Testimonio de Hna. María de Guadalupe en Siria: "La guerra se hizo para nosotros vida cotidiana"

Jueves 11 de agosto de 2016

La Hermana María de Guadalupe ha sido misionera en Medio Oriente hace 19 años, y llegó a vivir a Alepo, capital económica de Siria, pocos meses antes de que se iniciara la guerra.


¿Dónde está lloviendo hoy? es la pregunta que todos los días se hacen los jóvenes de Siria, y no precisamente tiene que ver con la lluvia que nosotros conocemos, como fenómeno atmosférico, sino en realidad con la “lluvia de proyectiles” que día a día arrasa con sus ciudades y con sus familias desde hace cinco años, cuando comenzó este conflicto bélico, que hoy es parte de su vida.


“Mientras muchos buscan pokemones, muchos otros están buscando a sus familias bajo los escombros”, comentó la hermana María de Guadalupe, religiosa de la familia del Verbo Encarnado de Argentina, como parte del testimonio que entregó durante la charla “Vida de Fe en guerra”, que dictó el martes 9 de agosto en la Universidad, organizada por Escuela de Administración de Servicios y Capellanía Universitaria.


A través de imágenes y con un relato cercano y directo, la religiosa entregó a los jóvenes que asistieron a la actividad, un profundo mensaje sobre la guerra y la terrible situación que viven los cristianos y el pueblo sirio. Pero también, un mensaje de esperanza, respecto de cómo la guerra les ha permitido vivir la vida cotidiana con intensidad y dándole relevancia a lo verdaderamente importante.


“Ellos viven cada día como si fuera el último, pero no olvidan su diario vivir”. Como ejemplo, contó la historia de una de las estudiantes de la residencia universitaria del obispado, que durante una alerta tomó sus apuntes antes de evacuar. “Si sobrevivo a esta, el lunes tengo examen”, explicó de forma muy natural. “La guerra se hizo para nosotros vida cotidiana”, afirmó la hermana Guadalupe, mientras mostraba algunas fotos de cómo era la ciudad antes del conflicto y lo poco que queda de ella con los ataques que sufren a diario.


La Hermana María de Guadalupe llegó a vivir a Alepo, capital económica de Siria, pocos meses antes de que se iniciara la guerra. Ha sido misionera en Medio Oriente hace 19 años y a fines de 2010, cuando estaba delicada de salud su congregación le dio a elegir su próximo lugar de misión, algo más tranquilo para recuperarse. Ella escogió Siria, un país que describió como único en Medio Oriente, un paraíso por la buena y pacífica convivencia que existía entre cristianos y musulmanes.
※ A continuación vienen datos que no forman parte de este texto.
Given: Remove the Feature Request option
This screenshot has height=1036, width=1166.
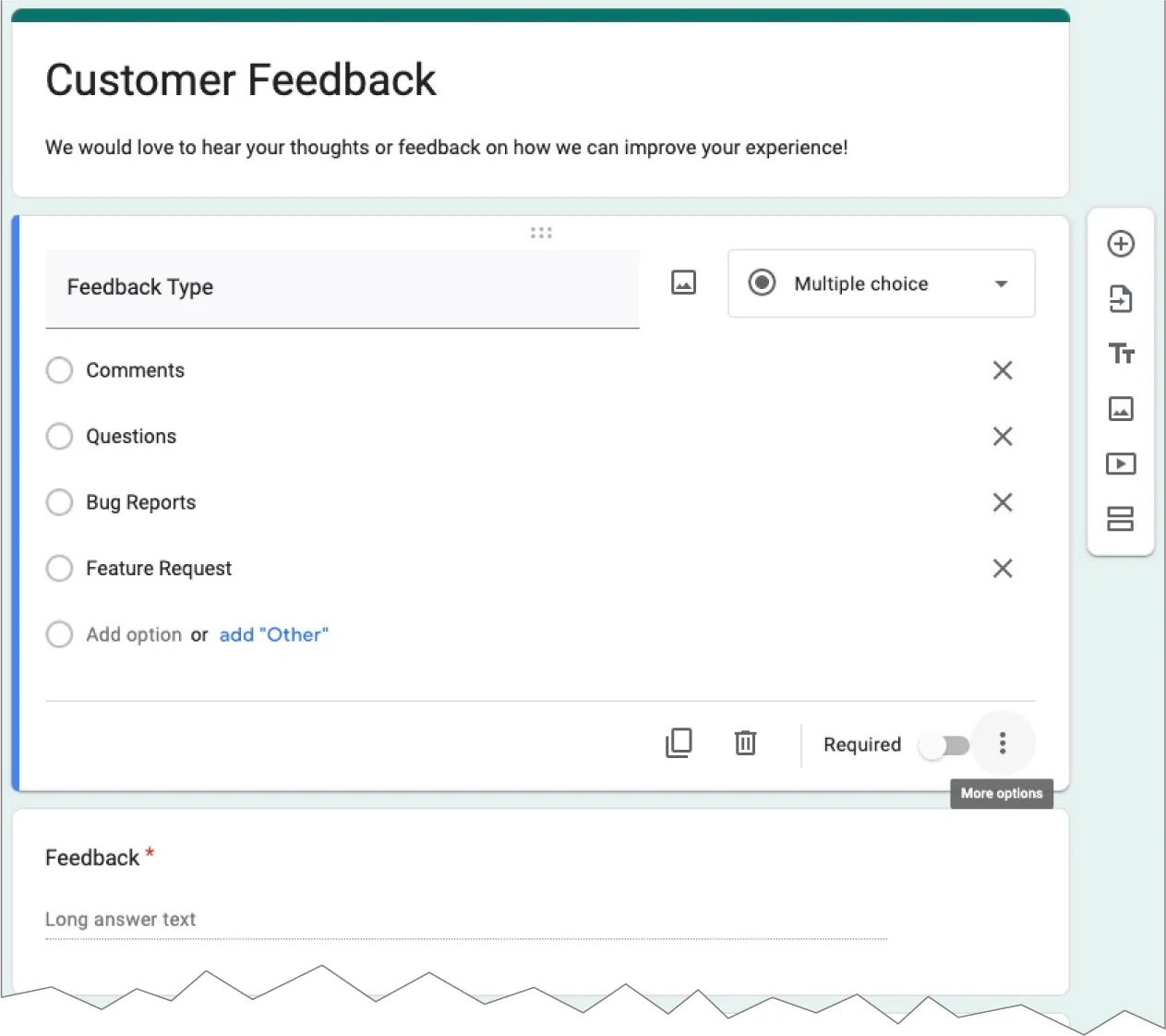Looking at the screenshot, I should point(1003,569).
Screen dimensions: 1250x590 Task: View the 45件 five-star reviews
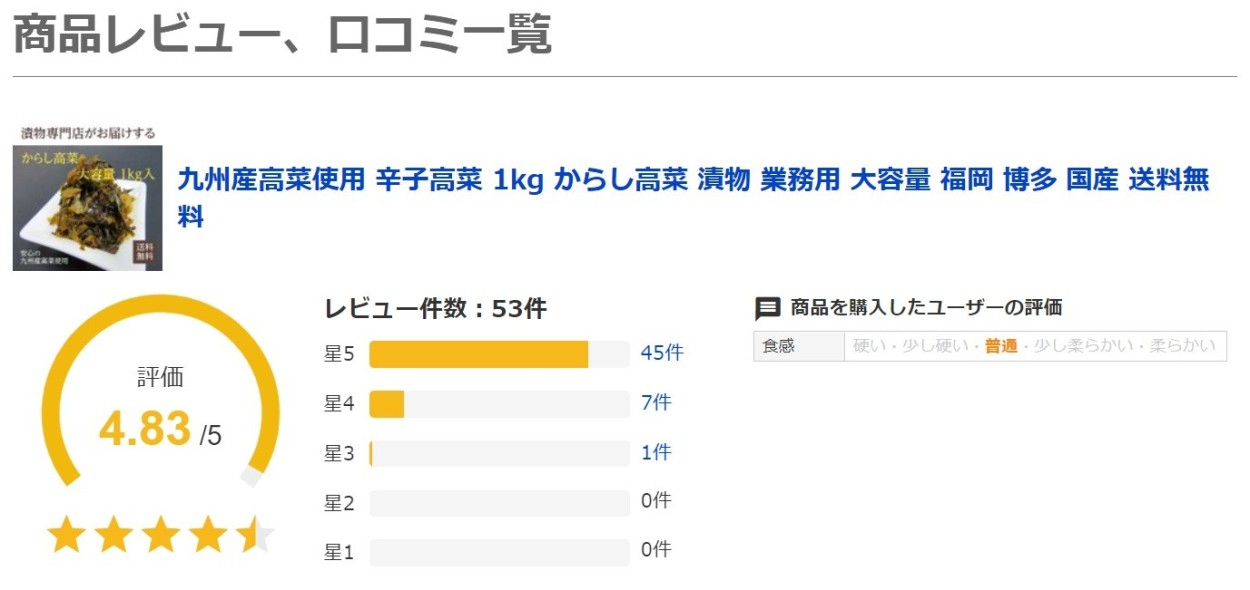tap(662, 353)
No obstante, “los planes de Dios” hicieron que pocos meses después de su llegada se desatara el conflicto.



“Mientras muchos buscan pokemones, muchos otros están buscando a sus familias bajo los escombros”, comentó la religiosa durante su charla.


"Al comienzo, la noticia empezó a correr entre los familiares de otras localidades, hacia el sur de Siria. Descuartizamientos, muerte de cristianos, que nada tenían que ver con lo que se decía en la prensa”, aseguró. Porque de acuerdo a su experiencia, la guerra no surgió de marchas pacíficas de los ciudadanos sirios reclamando por un gobierno democrático, sino que fue iniciada por rebeldes fundamentalistas extranjeros, que invadieron el país asesinando cristianos. “Esta guerra no nació en la calle, se planeó en un escritorio”, afirmó convencida de su relación con el mercado de la venta de armas, la existencia de petróleo y los intereses creados en la zona.
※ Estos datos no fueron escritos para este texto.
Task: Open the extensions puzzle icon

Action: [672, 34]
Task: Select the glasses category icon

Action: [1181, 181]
La ciudad de Alepo estuvo sitiada por los rebeldes por más de un año, sin agua, sin luz, sin combustible, sin alimentos, antes de que la prensa mundial diera a conocer su situación. “Nos tomó desprevenidos. Murieron de hambre y de sed sin que el mundo se enterara”, fue el duro recuerdo que hizo la religiosa, quien después de cinco años se encuentra de regreso en su país y actualmente de visita en Chile.


A pesar de todo, explica que los sirios no quieren emigrar de su país, no quieren ser refugiados, sino que desean que termine la guerra para reconstruir sus vidas. Por ello invitan a rezar por ellos, a difundir la realidad que los afecta y a colaborar en la medida de lo posible.